Use Rowset when you want a trusted agent to maintain relationship context without turning every follow-up into a manual spreadsheet chore.

Keep recalled preferences in agent memory and current contact fields in the CRM dataset. The guide to AI agent memory vs structured state shows how to choose the authoritative home for each fact.

Starter shape

Create a people dataset. Use email as the index when contacts have reliable email addresses, or person_id when one person can have several addresses.

People dataset indexed by email or person_id.

email name company relationship_stage last_interaction next_action notes
alex@example.com Alex Morgan Northstar Labs follow up 2026-07-01 Send pricing notes Asked for implementation examples
sam@studio.dev Sam Lee Studio Dev warm 2026-06-24 Share demo recap Intro from May conference
nora@acme.com Nora Patel Acme waiting 2026-06-28 Check in after demo Wants security details

Agent jobs

  • Add people and companies from meeting notes, emails, or chat summaries.
  • Update relationship stage after each conversation.
  • Find stale promises before they become dropped balls.
  • Export a CSV or JSONL snapshot when you want a backup or handoff.

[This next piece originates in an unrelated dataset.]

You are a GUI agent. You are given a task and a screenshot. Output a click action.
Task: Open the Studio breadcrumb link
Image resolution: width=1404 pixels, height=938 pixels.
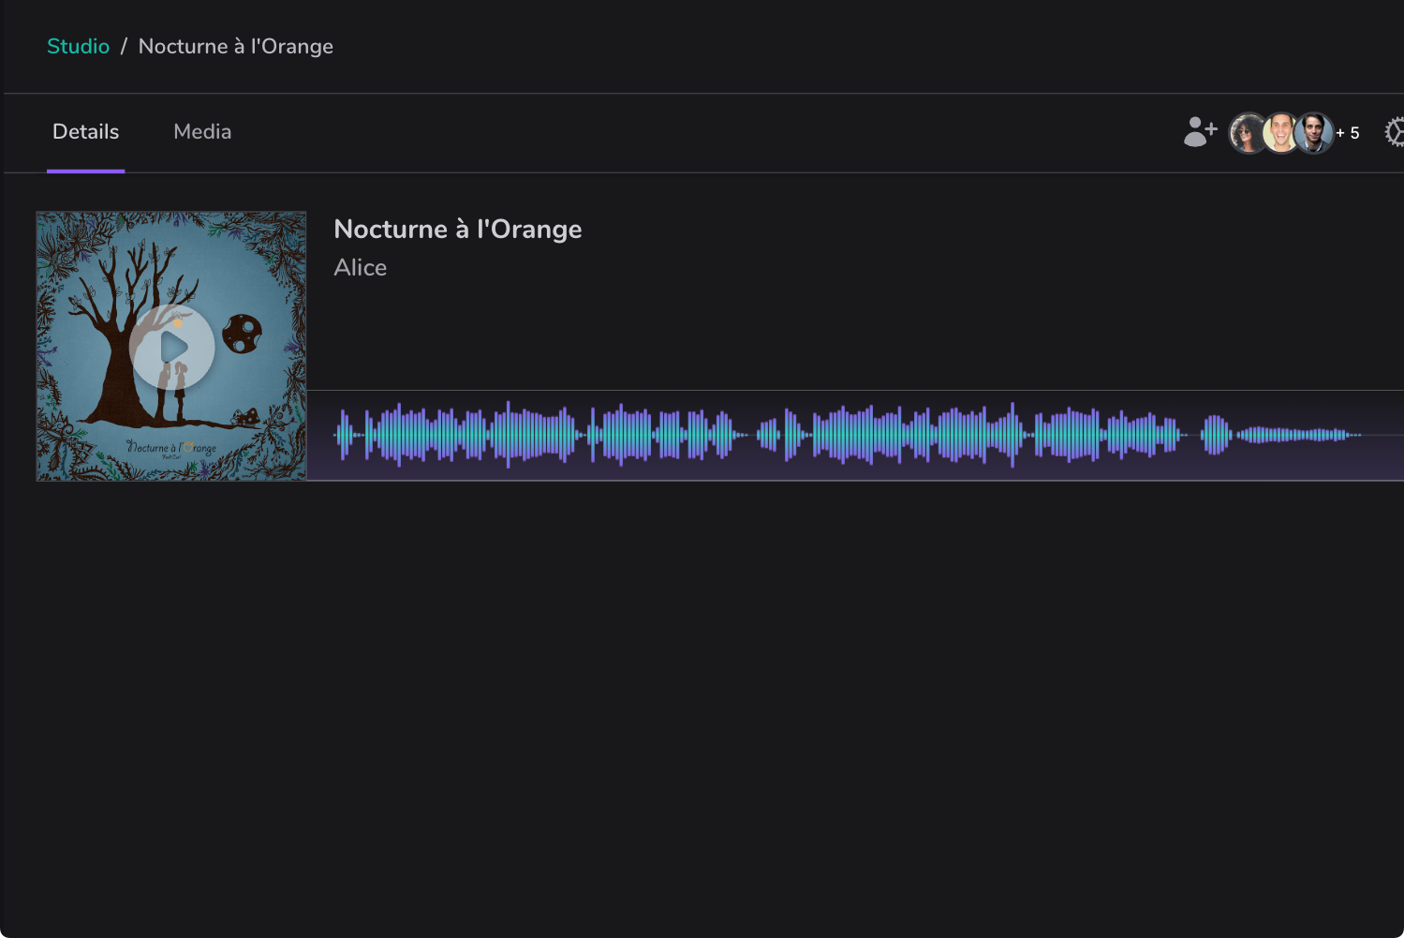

Dataset context and semantic schema

Add instructions that define stage meanings, follow-up rules, and what counts as private notes. Mark email as an email column, last_interaction as a date, and next_action as free text. Keep the agent honest: it should update rows only from trusted notes or direct user instruction.

Connect it

Use MCP access first. If MCP is unavailable, use the Dataset API with a bearer API key. Public previews should stay off unless you deliberately want a read-only relationship board.